(Saved data entries)
= = = =
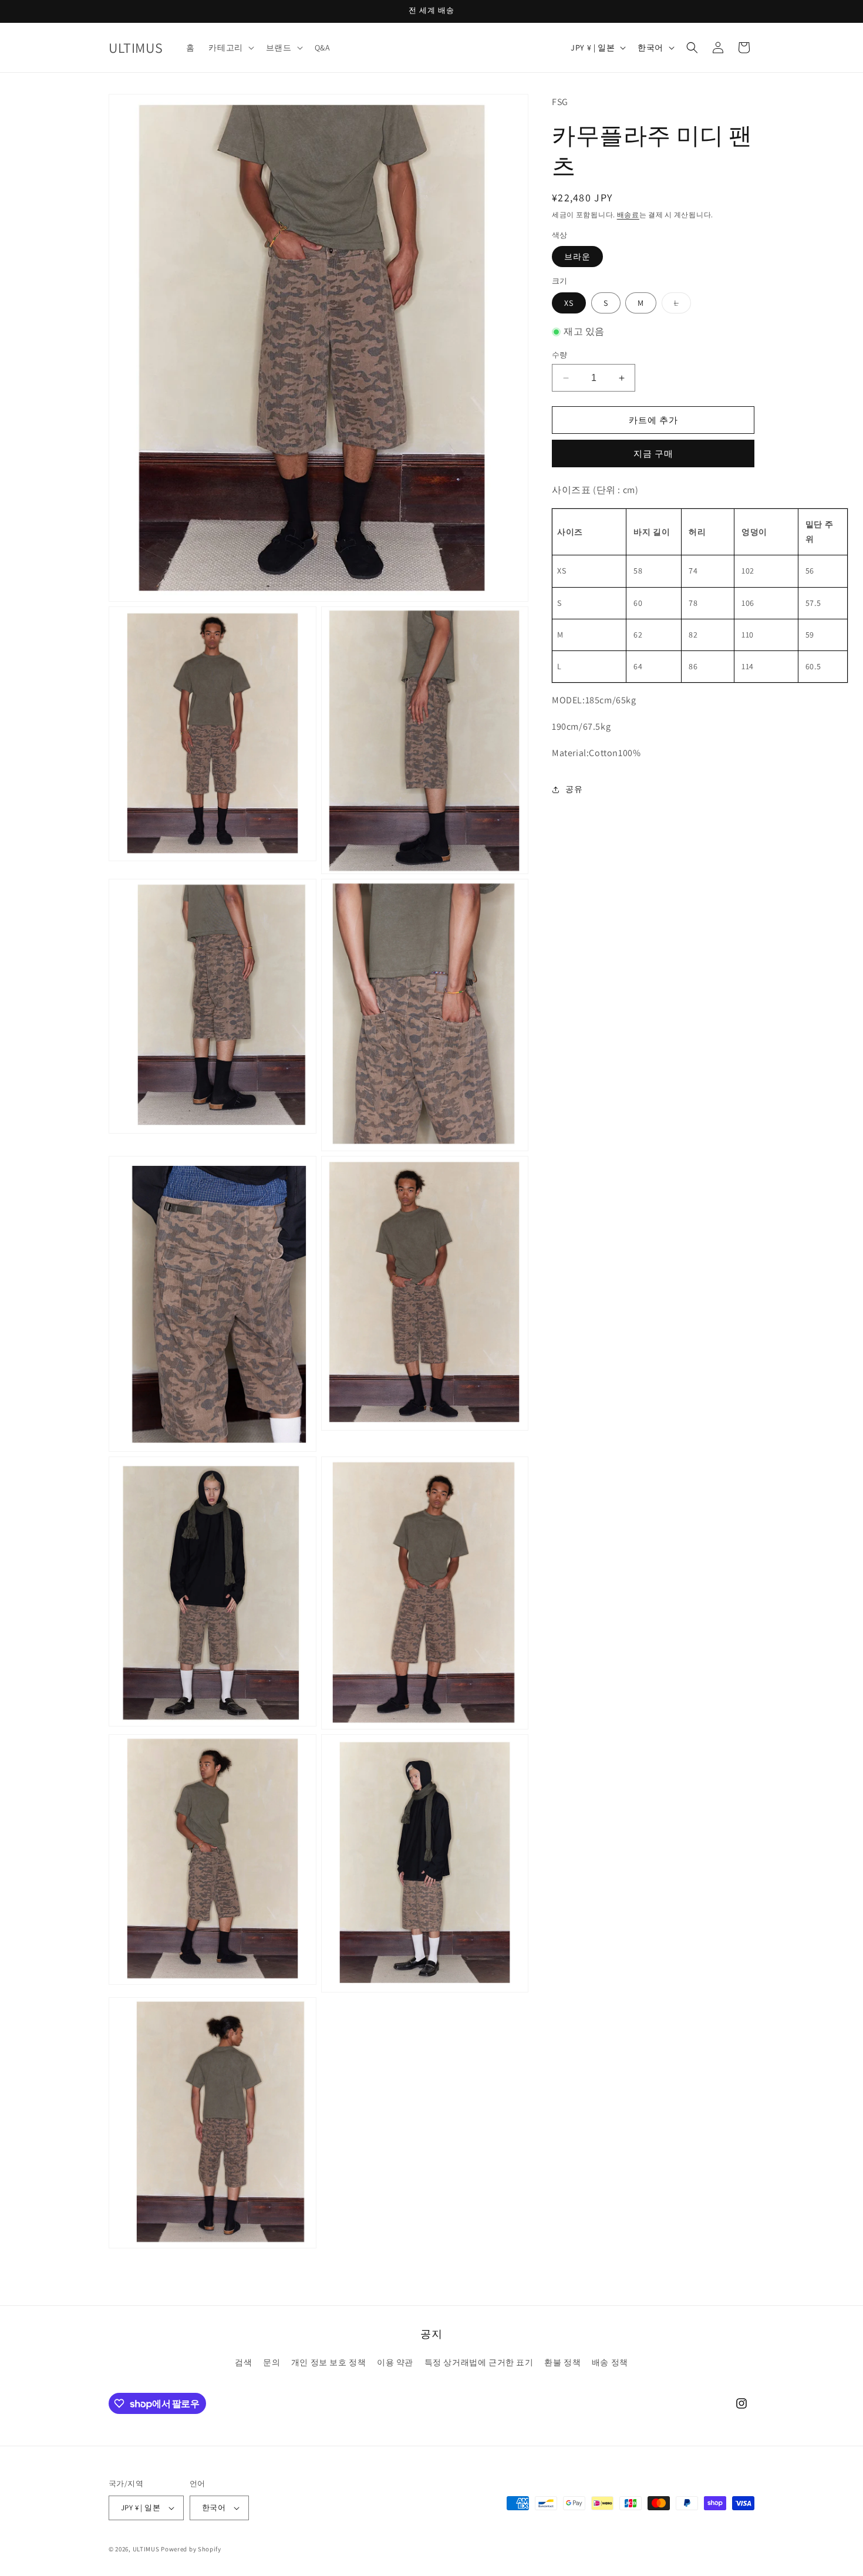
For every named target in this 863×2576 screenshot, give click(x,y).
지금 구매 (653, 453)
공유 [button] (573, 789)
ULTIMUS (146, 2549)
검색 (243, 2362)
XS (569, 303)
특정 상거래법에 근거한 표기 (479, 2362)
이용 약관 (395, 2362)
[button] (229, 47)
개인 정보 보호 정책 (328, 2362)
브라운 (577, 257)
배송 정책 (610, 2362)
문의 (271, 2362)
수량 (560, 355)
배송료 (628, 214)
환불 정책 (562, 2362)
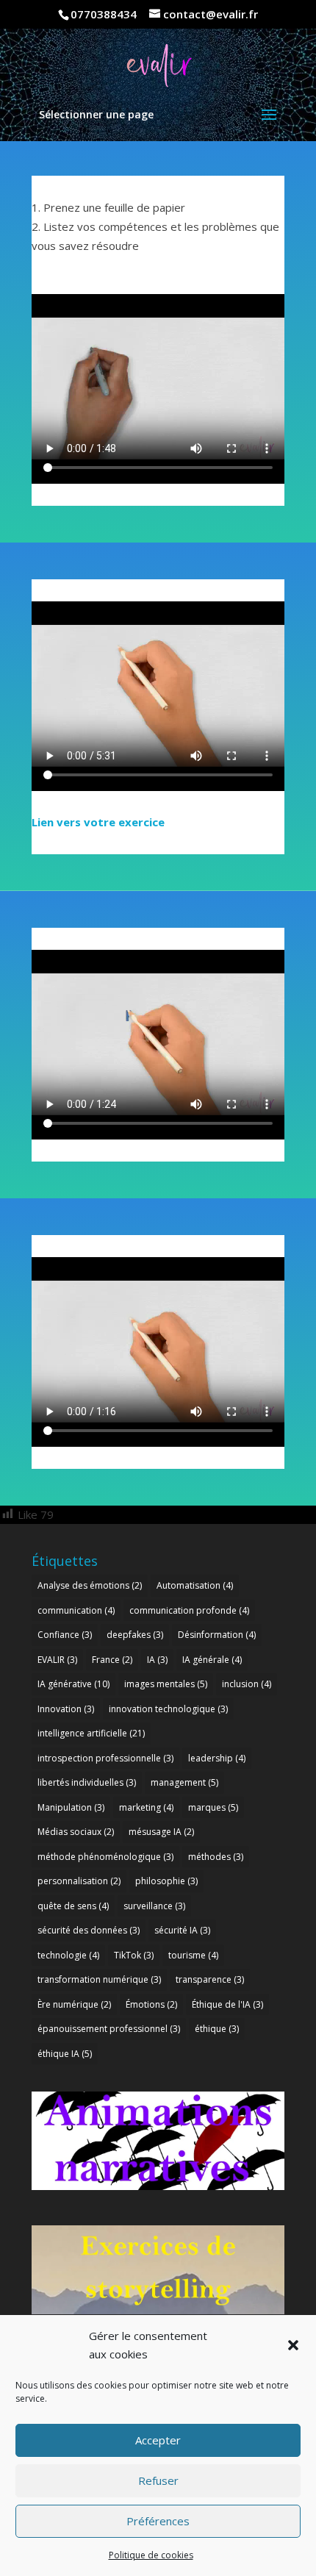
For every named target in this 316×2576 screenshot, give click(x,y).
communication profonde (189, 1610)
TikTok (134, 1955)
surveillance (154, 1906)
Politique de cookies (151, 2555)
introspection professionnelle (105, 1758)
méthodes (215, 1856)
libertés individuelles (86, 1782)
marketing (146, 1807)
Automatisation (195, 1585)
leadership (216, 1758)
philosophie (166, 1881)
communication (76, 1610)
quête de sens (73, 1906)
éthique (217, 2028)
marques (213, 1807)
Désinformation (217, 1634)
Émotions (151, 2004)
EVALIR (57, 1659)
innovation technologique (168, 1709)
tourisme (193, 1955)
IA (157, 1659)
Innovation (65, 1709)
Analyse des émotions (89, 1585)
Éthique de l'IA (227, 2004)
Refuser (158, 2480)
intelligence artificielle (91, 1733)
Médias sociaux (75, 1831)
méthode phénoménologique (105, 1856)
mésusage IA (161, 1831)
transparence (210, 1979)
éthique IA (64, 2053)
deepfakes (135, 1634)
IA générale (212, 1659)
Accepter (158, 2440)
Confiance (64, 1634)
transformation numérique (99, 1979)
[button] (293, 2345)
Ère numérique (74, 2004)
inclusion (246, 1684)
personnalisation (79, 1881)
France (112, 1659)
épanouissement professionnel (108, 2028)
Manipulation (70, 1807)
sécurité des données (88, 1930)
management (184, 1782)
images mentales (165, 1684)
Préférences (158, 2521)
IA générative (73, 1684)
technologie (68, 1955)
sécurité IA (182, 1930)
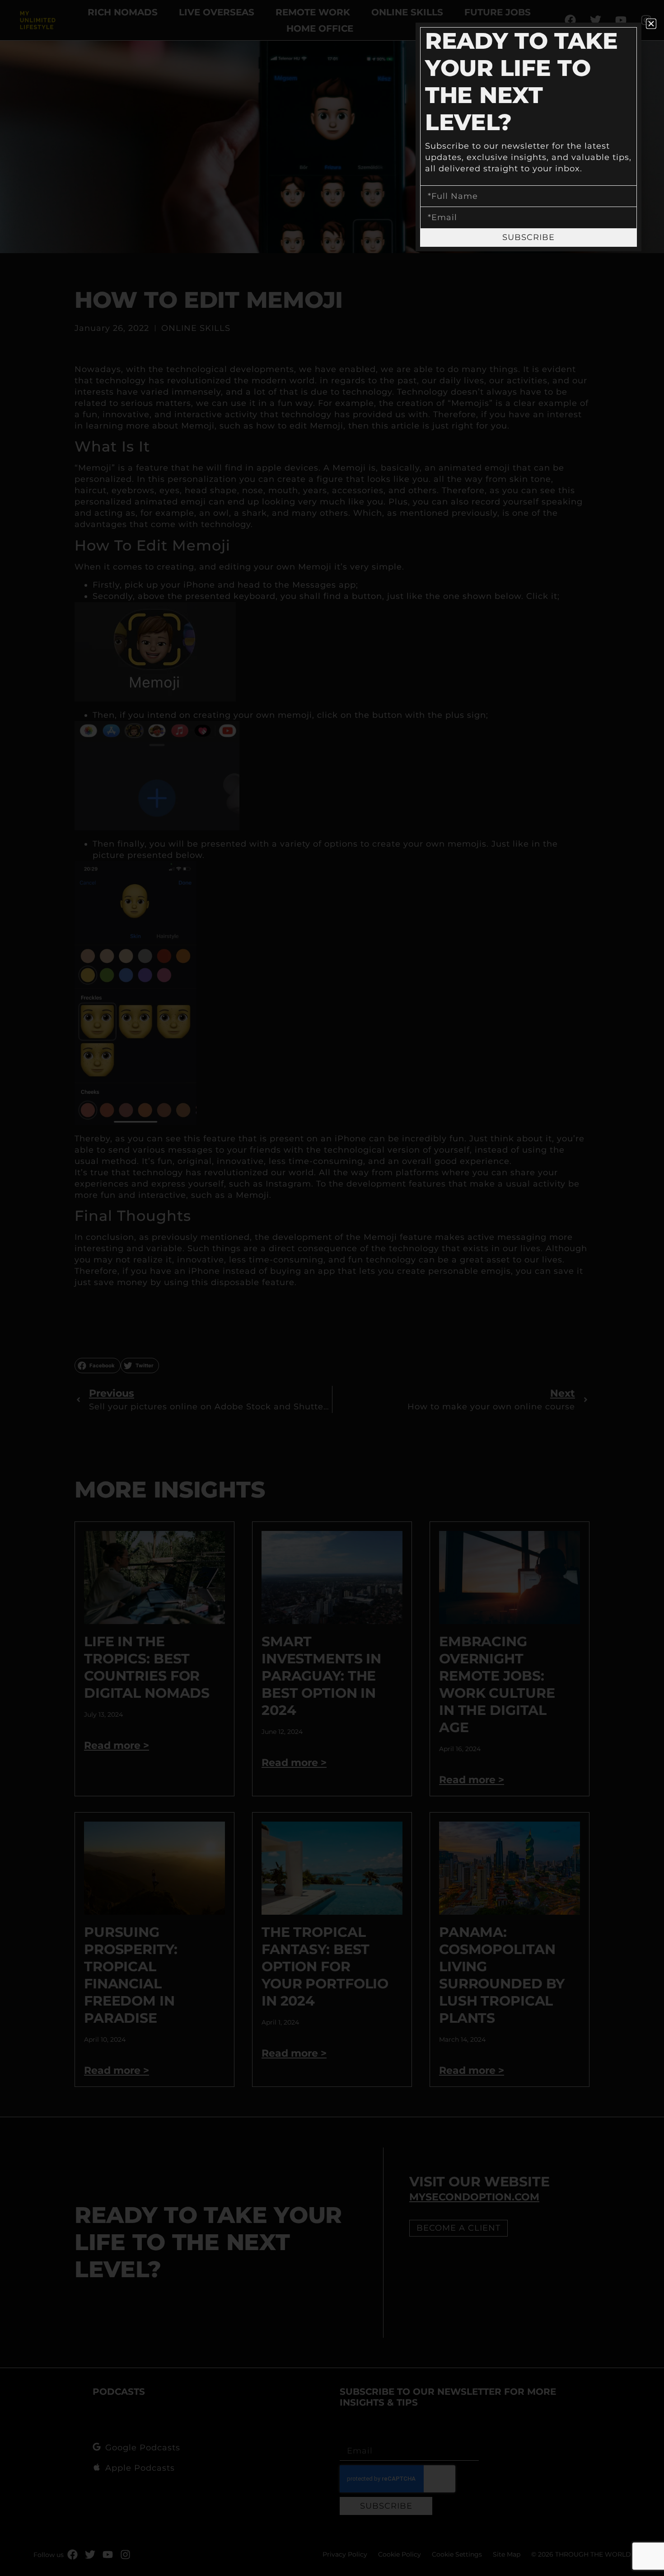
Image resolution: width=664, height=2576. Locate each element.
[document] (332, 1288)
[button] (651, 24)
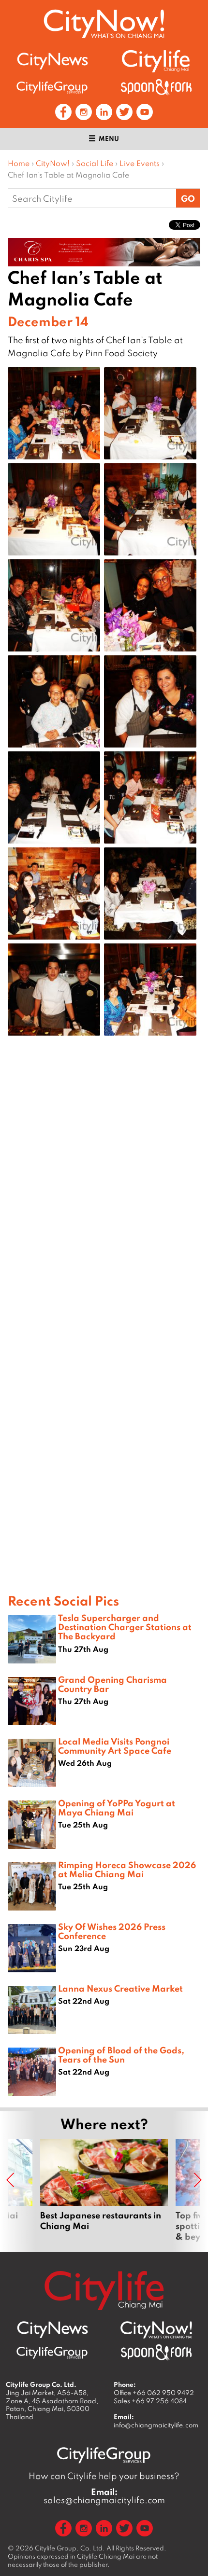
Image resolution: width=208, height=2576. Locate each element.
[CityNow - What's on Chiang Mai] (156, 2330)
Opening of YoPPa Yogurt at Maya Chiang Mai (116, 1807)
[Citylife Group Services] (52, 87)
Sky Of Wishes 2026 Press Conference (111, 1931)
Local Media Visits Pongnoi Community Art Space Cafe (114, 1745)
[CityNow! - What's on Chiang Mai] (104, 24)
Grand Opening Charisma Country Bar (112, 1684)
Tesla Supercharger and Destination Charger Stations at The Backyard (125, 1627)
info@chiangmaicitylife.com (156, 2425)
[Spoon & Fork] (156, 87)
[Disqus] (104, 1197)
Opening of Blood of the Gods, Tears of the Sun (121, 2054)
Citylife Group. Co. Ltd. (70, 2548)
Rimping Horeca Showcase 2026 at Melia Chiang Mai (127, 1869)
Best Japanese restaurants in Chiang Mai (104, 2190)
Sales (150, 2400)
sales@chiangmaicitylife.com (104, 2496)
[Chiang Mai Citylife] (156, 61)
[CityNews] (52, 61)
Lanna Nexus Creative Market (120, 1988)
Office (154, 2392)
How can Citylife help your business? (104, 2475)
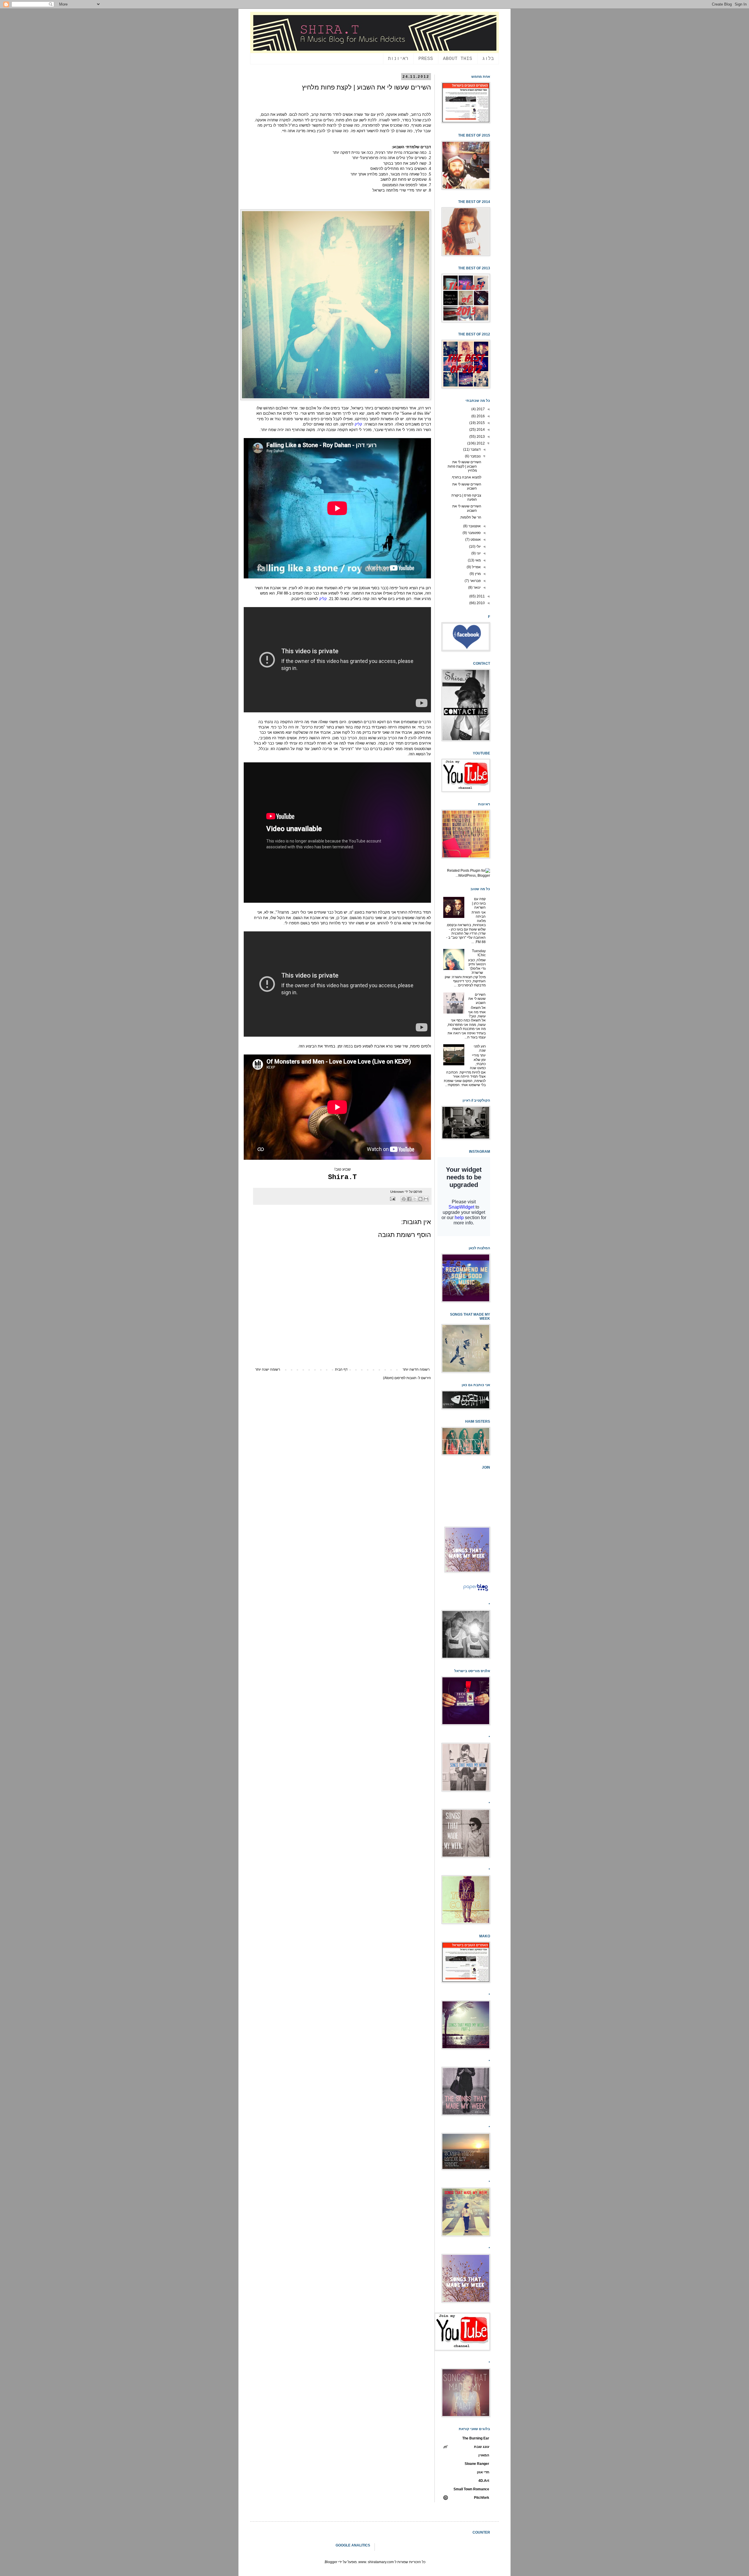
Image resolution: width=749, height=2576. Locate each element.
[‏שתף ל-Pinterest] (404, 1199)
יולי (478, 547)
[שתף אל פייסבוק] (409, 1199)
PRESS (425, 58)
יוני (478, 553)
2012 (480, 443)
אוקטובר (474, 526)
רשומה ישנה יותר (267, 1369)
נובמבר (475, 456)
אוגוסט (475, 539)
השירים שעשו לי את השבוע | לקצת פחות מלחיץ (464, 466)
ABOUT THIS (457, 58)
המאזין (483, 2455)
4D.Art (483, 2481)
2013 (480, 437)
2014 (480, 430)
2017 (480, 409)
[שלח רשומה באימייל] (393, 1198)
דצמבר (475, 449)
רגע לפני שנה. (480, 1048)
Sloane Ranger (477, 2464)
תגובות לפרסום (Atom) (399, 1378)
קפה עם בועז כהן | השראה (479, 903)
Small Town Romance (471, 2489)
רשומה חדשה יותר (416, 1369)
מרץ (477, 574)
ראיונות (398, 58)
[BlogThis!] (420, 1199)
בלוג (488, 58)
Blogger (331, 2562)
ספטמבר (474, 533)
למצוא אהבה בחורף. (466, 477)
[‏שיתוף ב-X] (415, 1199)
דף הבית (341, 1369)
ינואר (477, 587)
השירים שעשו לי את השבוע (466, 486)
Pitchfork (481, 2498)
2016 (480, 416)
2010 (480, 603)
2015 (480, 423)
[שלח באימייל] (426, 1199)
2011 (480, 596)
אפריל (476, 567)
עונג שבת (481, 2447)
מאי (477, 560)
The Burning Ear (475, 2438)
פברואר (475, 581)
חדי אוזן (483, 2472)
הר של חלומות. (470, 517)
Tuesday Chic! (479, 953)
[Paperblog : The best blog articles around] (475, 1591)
= = = =
* [EXERCISE DESCRIPTION]:
Above are records; write out the lines from the one with "quête de sens (73, 1906)" down to the one with "[button] (651, 24)", exactly, leaving the pictures out.

* [TASK SOLUTION]:
quête de sens (73, 1906)
éthique (217, 2028)
marques (213, 1807)
Désinformation (217, 1634)
Émotions (151, 2004)
EVALIR (57, 1659)
innovation technologique (168, 1709)
tourisme (193, 1955)
IA (157, 1659)
Innovation (65, 1709)
Analyse des émotions (89, 1585)
Éthique de l'IA (227, 2004)
Refuser (158, 2480)
intelligence artificielle (91, 1733)
Médias sociaux (75, 1831)
méthode phénoménologique (105, 1856)
mésusage IA (161, 1831)
transparence (210, 1979)
éthique IA (64, 2053)
deepfakes (135, 1634)
IA générale (212, 1659)
Accepter (158, 2440)
Confiance (64, 1634)
transformation numérique (99, 1979)
[button] (293, 2345)
Ère numérique (74, 2004)
inclusion (246, 1684)
personnalisation (79, 1881)
France (112, 1659)
épanouissement professionnel (108, 2028)
Manipulation (70, 1807)
sécurité des données (88, 1930)
management (184, 1782)
images mentales (165, 1684)
Préférences (158, 2521)
IA générative (73, 1684)
technologie (68, 1955)
sécurité IA (182, 1930)
Image resolution: width=664, height=2576. Locate each element.
[document] (332, 1288)
[button] (651, 24)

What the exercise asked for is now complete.